In the summer of 2013, the cricket team began playing inter-university league matches with trips to Montreal, Ottawa, Toronto, Brock University, Waterloo, and Ryerson. But while the cricket club flourished and indoor cricket proved immensely popular, two other things became apparent; the first was that there was a demand in the greater community for access to cricket, and secondly that an outdoor cricket pitch was needed.

Tahir and his friends got together a petition with 150 names and made a presentation to Kingston City Council. It turns out that Kingston has a rich history with cricket. Not only was it once such a popular game here that the inaugural Cabinet saw fit to name it the national game of the country, but Kingston also had at least two cricket grounds – including the one in City Park and another that has fallen into disuse, at the Memorial Centre.

This April, Kingston City Council voted unanimously to endorse a plan to have a cricket pitch in Kingston. The Memorial Centre has recently been finalized as the site and logistics are just being worked out.

“This has been important for us,” says Tahir, who stresses that it is not just his initiative and that there is large group of students and Kingston citizens working to make this happen. “Cricket has made our lives in Canada better. We have made friends not just with students from our home countries, but with others from all over the world through cricket and these relationships have spilled over into the community.”

With two billion cricket fans around the globe, cricket is second only to soccer in terms of world-wide popularity. Get set to see more cricket whites gracing the local parks of Kingston as cricket fever picks up momentum not just locally, but all across Canada.

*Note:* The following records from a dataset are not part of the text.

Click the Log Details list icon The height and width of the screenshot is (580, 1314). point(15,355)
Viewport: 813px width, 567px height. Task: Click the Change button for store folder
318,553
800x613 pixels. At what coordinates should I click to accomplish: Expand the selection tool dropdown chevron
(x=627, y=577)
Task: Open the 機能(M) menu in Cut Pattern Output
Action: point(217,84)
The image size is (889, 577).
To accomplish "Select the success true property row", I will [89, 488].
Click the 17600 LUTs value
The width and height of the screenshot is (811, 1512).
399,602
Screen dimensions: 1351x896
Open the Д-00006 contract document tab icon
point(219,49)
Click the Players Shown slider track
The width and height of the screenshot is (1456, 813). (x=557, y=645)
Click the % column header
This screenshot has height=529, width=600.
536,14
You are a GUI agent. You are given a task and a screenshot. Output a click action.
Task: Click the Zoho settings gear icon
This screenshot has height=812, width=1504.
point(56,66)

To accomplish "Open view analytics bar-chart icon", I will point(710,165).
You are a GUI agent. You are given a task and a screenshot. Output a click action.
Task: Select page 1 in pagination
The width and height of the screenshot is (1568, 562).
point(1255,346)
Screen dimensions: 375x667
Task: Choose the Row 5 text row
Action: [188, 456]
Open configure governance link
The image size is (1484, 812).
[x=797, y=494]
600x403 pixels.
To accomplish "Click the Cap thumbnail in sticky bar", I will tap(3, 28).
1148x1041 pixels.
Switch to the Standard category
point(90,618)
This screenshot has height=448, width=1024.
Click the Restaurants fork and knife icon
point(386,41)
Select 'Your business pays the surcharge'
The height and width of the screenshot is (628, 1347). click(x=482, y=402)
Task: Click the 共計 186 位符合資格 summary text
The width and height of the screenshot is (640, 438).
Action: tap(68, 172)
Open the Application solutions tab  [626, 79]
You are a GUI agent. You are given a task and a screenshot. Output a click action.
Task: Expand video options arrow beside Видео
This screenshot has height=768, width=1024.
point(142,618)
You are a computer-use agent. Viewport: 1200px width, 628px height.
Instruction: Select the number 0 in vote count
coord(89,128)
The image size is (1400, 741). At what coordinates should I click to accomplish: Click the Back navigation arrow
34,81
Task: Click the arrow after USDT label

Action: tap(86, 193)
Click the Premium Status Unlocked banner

Queen's Cricket Club A photo of the Queens & Kingston Cricket Team in Ottawa after victory in an indoor game. Front Row (L-R) - Nishan Singh Mann (PhD student), and Maroof Saeed Back Row (L-R) - Muhammad Ikram (PhD Student), Malik Mujahid, Tahir Ahmed (Captain, ECE PhD student), Farhan Zia, Nikhil Dhawan (ECE MSc Student), Nomain Hussain (Queen’s graduate). Photo courtesy of Tahir Ahmed.